> **THE DATA**
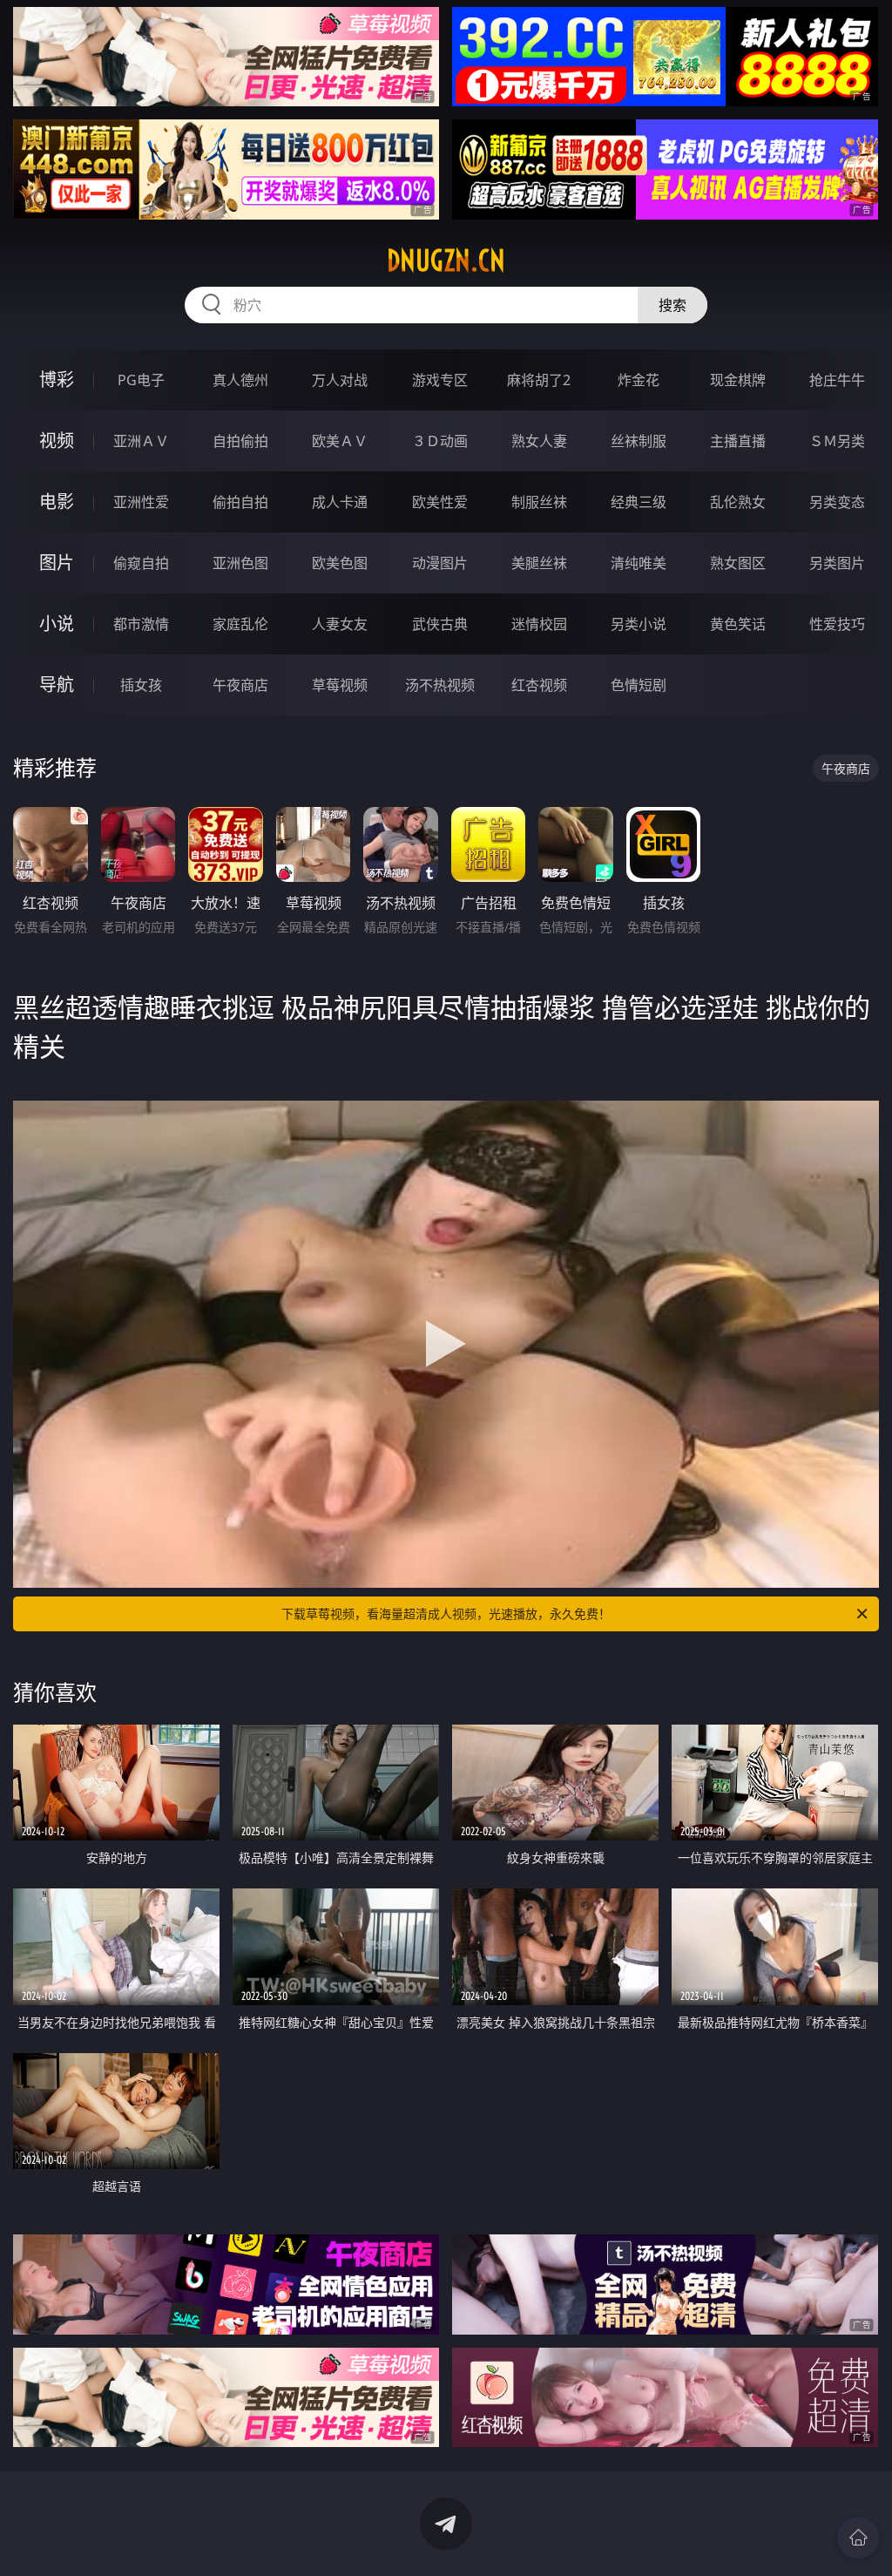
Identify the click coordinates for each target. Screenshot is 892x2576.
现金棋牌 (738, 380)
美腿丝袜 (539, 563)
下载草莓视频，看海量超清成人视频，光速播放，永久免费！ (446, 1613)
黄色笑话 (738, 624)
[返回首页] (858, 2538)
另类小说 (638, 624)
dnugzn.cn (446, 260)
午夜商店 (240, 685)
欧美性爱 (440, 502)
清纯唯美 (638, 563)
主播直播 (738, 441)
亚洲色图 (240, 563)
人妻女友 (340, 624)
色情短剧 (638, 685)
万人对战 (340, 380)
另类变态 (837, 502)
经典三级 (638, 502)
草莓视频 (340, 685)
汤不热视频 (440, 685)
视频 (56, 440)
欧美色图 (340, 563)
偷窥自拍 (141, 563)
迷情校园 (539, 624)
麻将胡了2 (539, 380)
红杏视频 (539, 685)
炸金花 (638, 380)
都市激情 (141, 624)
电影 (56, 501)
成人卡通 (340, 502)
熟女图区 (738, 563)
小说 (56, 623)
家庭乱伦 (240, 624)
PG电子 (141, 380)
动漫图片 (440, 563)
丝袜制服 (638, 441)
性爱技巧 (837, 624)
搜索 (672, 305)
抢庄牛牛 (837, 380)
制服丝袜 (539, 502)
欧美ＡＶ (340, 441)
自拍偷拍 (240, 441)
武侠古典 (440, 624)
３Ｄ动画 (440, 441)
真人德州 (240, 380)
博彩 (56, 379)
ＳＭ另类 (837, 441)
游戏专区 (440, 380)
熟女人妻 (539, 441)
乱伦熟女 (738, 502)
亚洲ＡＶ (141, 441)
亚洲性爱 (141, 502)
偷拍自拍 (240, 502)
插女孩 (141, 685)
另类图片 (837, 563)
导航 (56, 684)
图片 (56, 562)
--
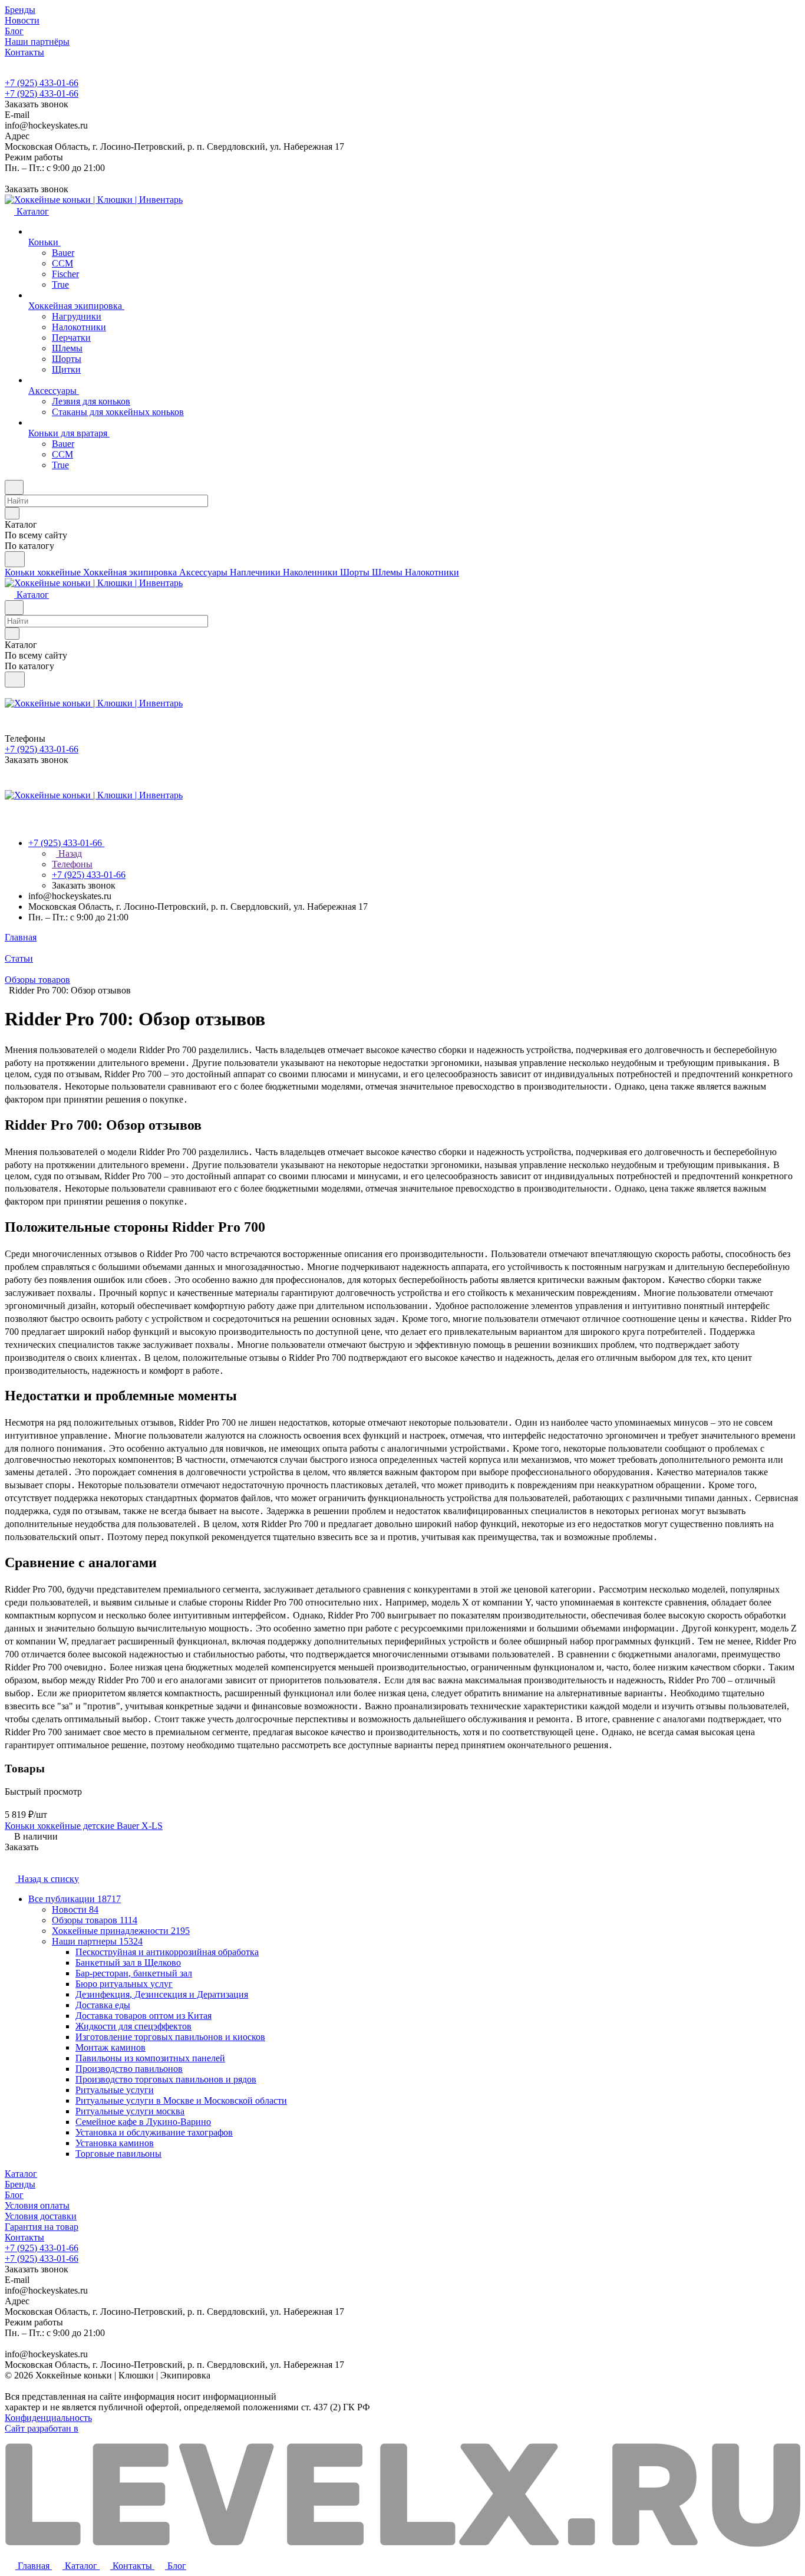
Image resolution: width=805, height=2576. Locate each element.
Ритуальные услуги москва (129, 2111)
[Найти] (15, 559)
* * *
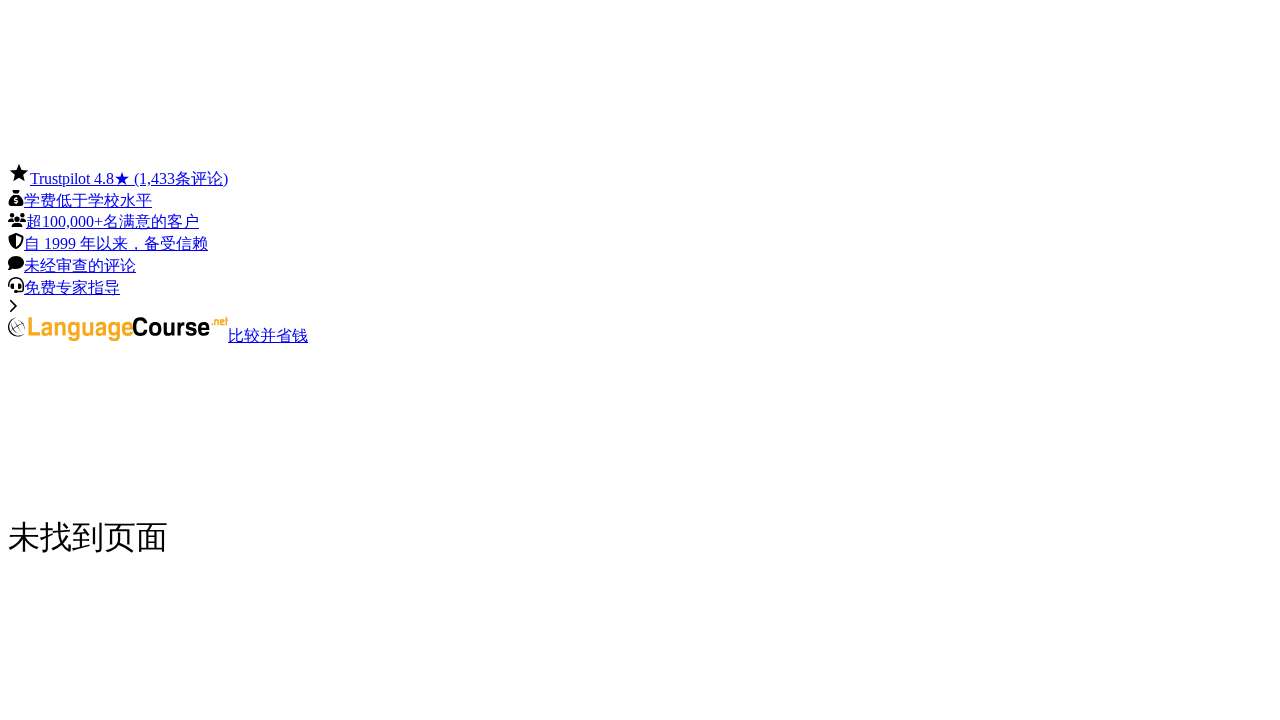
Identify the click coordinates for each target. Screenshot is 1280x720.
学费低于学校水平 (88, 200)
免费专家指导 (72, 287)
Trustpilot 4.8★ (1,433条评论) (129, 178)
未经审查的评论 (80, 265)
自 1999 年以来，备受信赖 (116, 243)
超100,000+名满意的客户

> **INSTRUCTIONS FOR THE TASK**
Reproduce exactly, and only, the part of the listing above that begins at the line with "学费低于学校水平 (88, 200)" and goes on through the line with "超100,000+名满意的客户".

> **ANSWER TO THIS PROBLEM**
学费低于学校水平 (88, 200)
免费专家指导 (72, 287)
Trustpilot 4.8★ (1,433条评论) (129, 178)
未经审查的评论 (80, 265)
自 1999 年以来，备受信赖 (116, 243)
超100,000+名满意的客户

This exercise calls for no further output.